All of us at Rampant Design are big fans, and Adobe CC is big part of what we do every day. It’s no mistake that our Style Effects complement Adobe CC so well. But we also understand — being part of this VFX community — that while change is great, those changes have impact on the software and plug-in developers who make their living enhancing the Adobe CC workflow. But I’ll get to that in a minute.

Adobe After Effects CC

Adobe After Effects CC

The Updates
Here are a couple of top-of-mind things that get us excited. We zeroed in on some of the applications and features within CC that impact us most on a daily basis, and those are the features in Premiere Pro and After Effects.

The Iridas acquisition of a couple of years ago is really showing its value, especially with this update. The Lumetri Color panel is amazing!  You’re getting seriously powerful color tools built right into Premiere Pro. That’s pretty significant. Morph Cut is part voodoo and part rocket science — a very cool tool that smoothes out jump cuts and pauses. There are some notable changes to After Effects too. While the AE Comp Scrollbar is now missing, the uninterrupted preview is a fantastic addition. The new Face Tracker is impressive as well.

The Adobe Ecosystem: Plug-Ins
There is most definitely an ecosystem around Adobe, an entire sub-segment of the post production software industry who make tools to enhance the workflow — the plug-in developers.

Adobe Premiere

Adobe Premiere

In any third-party plug-in environment, you have the host developer (in this case Adobe) and the third party plug-in developer  companies like Red Giant, Video Copilot, Genarts, BorisFX, to name a few. While the host developers keep the third parties informed as much as possible, their main focus is on rolling out a solid product release.

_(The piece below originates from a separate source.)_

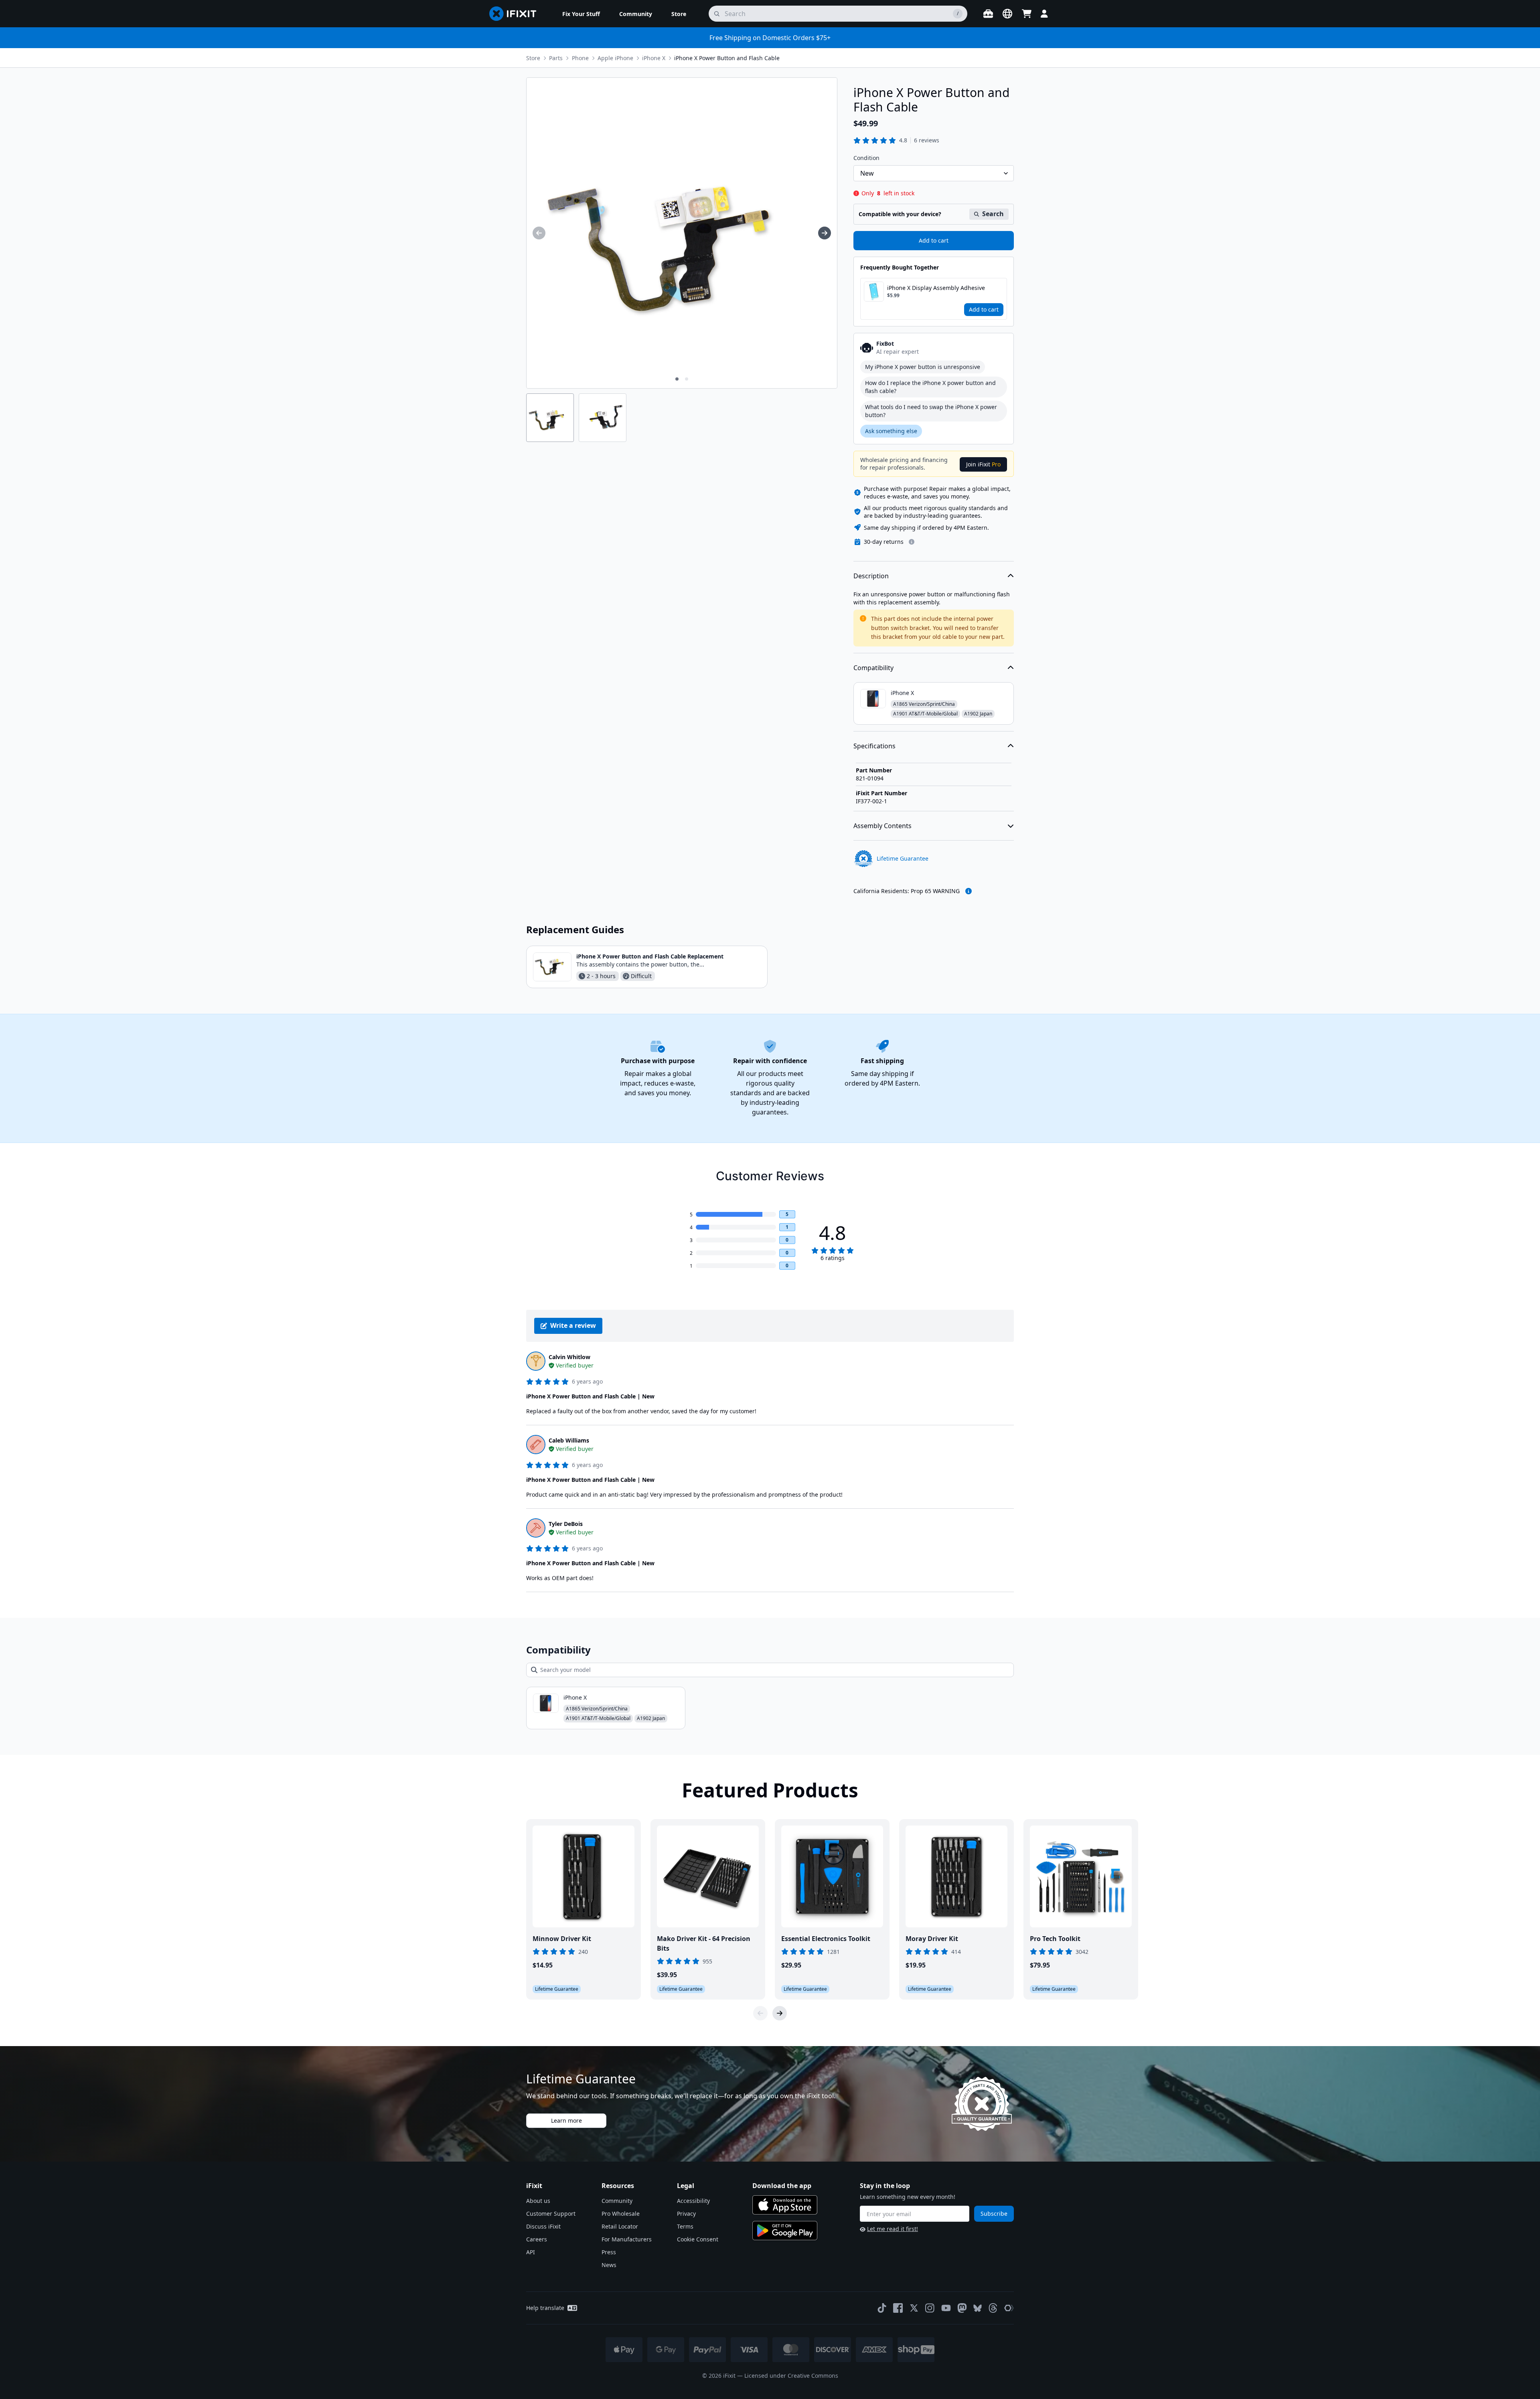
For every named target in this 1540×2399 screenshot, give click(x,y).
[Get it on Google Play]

So,inevitably, some things slip through the cracks — mainly their ability to interact with the plug-in developers in a timely way — at least from the plug-in developers perspective. As a result, you’ll notice a slew of newsletters and social network posts from these third parties claiming that their products currently do or do not work with the latest release.

I’m sure the weeks up to and following a major release can be a hectic time for developers. Plug-in engineering isn’t free, so there is a small window within that the current build of any given third-party plug-in will work. Major releases come out every year and dot releases happen quite often.

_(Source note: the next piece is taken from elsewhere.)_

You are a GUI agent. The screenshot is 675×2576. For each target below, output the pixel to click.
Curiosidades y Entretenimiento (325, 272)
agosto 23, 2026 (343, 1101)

At Rampant, our situation is a little different. We make tools that enhance the CC workflow, but also the plug-ins themselves. Style Effects aren’t alternative to plug-ins, they are complementary. If we were bakers or chefs, Style Effects would be the spices or finishing touches. If we were carpenters, Style Effects would be the varnish. Style Effects work hand in hand with your favorite plug-ins.

Style Effects are QuickTime-based, so as long as you have QuickTime, these effects will work with any Adobe update. In our reality, artists and editors want instant gratification. Very few of us get the time to play. Most producers want to see something yesterday, and this is why the plug-in and Style Effects ecosystems are so critical. Major new host releases will always be challenging — and stressful — but the end product of all of us working together is what helps all of us create amazing content. We’re proud to be a part of it!

Sean Mullen is the founder/president of Rampant Design Tools. He is an award-winning VFX artist, but he’s also the creator of Rampant Style Effects, UHD visual effects and designs. Style Effects are packaged as QuickTime files, enabling artists to drag and drop them to any editing platform.